Ces recherches impliquent des compétences variées. Comment se construit la collaboration au sein de votre équipe et avec vos partenaires académiques ou industriels ?
Une de mes maximes préférées est que « tout seul on va plus vite, ensemble, on va plus loin ». Avec de telles recherches multidisciplinaires et des collaborateurs d’horizons variés, il a donc été nécessaire de prendre le temps de bien se connaitre, d’expliquer les projets de différentes façons, de comprendre le vocabulaire utilisé par chacun, de fédérer les partenaires sur des enjeux communs où chacun s’y retrouve. Il est donc important d’organiser des réunions régulières, d’échanger sur les résultats obtenus, comprendre les difficultés de chaque partenaire, trouver des solutions en profitant ainsi de l’expérience et du recul de chacun pour pouvoir avancer tous ensemble plus efficacement.
Selon vous, en quoi ce prix met-il aussi en lumière la qualité de la recherche menée à l’ECPM et à l’Université de Strasbourg ?

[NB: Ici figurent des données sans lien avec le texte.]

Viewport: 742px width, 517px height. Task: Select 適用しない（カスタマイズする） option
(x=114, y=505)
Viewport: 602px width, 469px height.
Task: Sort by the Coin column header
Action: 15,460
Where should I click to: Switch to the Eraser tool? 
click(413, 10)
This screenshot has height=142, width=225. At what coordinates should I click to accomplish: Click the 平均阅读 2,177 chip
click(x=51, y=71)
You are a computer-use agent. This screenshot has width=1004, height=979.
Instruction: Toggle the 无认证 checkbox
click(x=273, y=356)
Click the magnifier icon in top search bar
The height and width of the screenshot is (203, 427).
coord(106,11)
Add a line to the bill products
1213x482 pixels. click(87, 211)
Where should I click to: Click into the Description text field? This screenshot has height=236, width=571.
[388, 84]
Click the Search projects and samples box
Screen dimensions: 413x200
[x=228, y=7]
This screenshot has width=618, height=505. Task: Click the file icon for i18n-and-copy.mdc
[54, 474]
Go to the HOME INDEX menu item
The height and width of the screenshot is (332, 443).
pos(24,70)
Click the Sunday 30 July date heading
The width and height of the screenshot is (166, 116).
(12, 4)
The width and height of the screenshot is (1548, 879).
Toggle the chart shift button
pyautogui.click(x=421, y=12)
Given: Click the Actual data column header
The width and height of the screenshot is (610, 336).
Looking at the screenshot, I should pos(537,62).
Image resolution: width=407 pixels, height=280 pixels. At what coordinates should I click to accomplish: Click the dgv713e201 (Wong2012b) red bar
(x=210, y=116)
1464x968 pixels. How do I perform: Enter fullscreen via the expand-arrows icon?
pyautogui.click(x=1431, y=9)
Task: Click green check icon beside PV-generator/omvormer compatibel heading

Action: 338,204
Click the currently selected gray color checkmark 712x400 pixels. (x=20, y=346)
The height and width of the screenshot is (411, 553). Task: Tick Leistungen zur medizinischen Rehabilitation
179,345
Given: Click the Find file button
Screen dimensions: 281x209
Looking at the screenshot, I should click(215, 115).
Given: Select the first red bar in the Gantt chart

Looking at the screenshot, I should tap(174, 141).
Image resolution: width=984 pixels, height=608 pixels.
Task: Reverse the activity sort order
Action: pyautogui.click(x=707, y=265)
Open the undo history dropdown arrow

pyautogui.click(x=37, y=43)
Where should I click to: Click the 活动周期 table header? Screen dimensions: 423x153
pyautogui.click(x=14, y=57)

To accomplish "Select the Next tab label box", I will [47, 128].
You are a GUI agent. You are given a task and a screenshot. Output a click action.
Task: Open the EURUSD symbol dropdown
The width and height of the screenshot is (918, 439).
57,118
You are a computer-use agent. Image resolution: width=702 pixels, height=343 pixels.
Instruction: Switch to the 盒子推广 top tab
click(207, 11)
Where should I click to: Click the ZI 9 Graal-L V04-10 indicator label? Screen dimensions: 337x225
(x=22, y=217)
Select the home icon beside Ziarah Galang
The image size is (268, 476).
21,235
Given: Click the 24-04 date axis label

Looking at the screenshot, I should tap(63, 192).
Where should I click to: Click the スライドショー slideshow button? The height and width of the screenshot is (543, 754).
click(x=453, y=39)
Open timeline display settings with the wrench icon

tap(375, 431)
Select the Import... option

L’Université de Strasbourg est reconnue comme première université européenne dans le domaine de la Chimie et intègre aussi de la recherche en physique, imagerie, biologie…. Nous avons la possibilité d’obtenir des financements par de nombreuses et diverses voies (Idex, ITI, EUR, Fondations, CNRS…). L’ECPM, composante de l’Université de Strasbourg, est également une école d’ingénieur chimiste reconnue intégrant/adossée à des laboratoires de recherche de renommée internationale. Ce prix met en lumière l’environnement exceptionnel/très constructif dans lequel ces recherches ont été menées.
Quel message aimeriez-vous transmettre aux jeunes chercheurs et chercheuses de l’ECPM ?
« Tout seul, on va plus vite, ensemble, on va plus loin ».